Identification of a 3rd Na+ Binding Site of the Glycine Transporter, GlyT2

• Published in: PloS one Vol. 11; no. 6; p. e0157583
• Main Authors: Subramanian, Nandhitha, Scopelitti, Amanda J, Carland, Jane E, Ryan, Renae M, O'Mara, Megan L, Vandenberg, Robert J
• Format: Journal Article
• Language: English
• Published: United States Public Library of Science 23.06.2016; Public Library of Science (PLoS)
• Subjects: Animals; Betaine; Binding Sites; Bioinformatics; Biology and Life Sciences; Chloride; Computational chemistry; Computer simulation; Coupling (molecular); Crystal structure; Crystallization; Dopamine; Dopamine transporter; Drosophila; Fruit flies; Glycine; Glycine Plasma Membrane Transport Proteins - chemistry; Glycine Plasma Membrane Transport Proteins - genetics; Glycine Plasma Membrane Transport Proteins - metabolism; Glycine transporter; Ion flux; Ions; Leucine; Medicine and Health Sciences; Models, Molecular; Molecular biology; Molecular dynamics; Molecular Dynamics Simulation; Mutation; Pharmacology; Physical Sciences; Proteins; Recombinant Proteins - chemistry; Recombinant Proteins - metabolism; Research and Analysis Methods; Sequence Homology, Amino Acid; Simulation; Sodium - metabolism; Synaptic transmission; Transport; Xenopus laevis; Australia; United States > US; Canberra Australian Capital Territory Australia
• ISSN: 1932-6203; 1932-6203
• DOI: 10.1371/journal.pone.0157583

The Na+/Cl- dependent glycine transporters GlyT1 and GlyT2 regulate synaptic glycine concentrations. Glycine transport by GlyT2 is coupled to the co-transport of three Na+ ions, whereas transport by GlyT1 is coupled to the co-transport of only two Na+ ions. These differences in ion-flux coupling determine their respective concentrating capacities and have a direct bearing on their functional roles in synaptic transmission. The crystal structures of the closely related bacterial Na+-dependent leucine transporter, LeuTAa, and the Drosophila dopamine transporter, dDAT, have allowed prediction of two Na+ binding sites in GlyT2, but the physical location of the third Na+ site in GlyT2 is unknown. A bacterial betaine transporter, BetP, has also been crystallized and shows structural similarity to LeuTAa.
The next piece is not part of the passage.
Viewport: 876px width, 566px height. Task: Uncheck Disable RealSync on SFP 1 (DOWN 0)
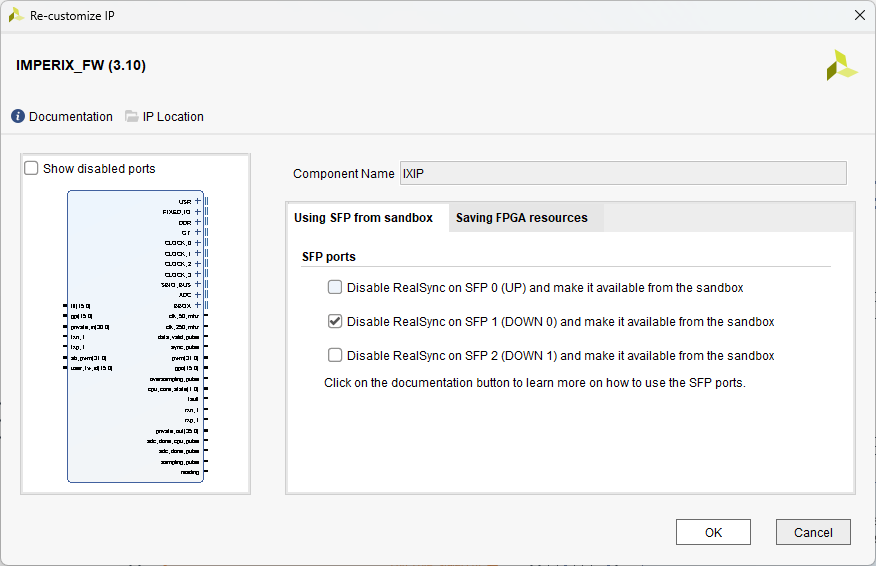click(335, 322)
Although betaine transport by BetP is coupled to the co-transport of two Na+ ions, the first Na+ site is not conserved between BetP and LeuTAa, the so called Na1' site. We hypothesized that the third Na+ binding site (Na3 site) of GlyT2 corresponds to the BetP Na1' binding site. To identify the Na3 binding site of GlyT2, we performed molecular dynamics (MD) simulations. Surprisingly, a Na+ placed at the location consistent with the Na1' site of BetP spontaneously dissociated from its initial location and bound instead to a novel Na3 site. Using a combination of MD simulations of a comparative model of GlyT2 together with an analysis of the functional properties of wild type and mutant GlyTs we have identified an electrostatically favorable novel third Na+ binding site in GlyT2 formed by Trp263 and Met276 in TM3, Ala481 in TM6 and Glu648 in TM10.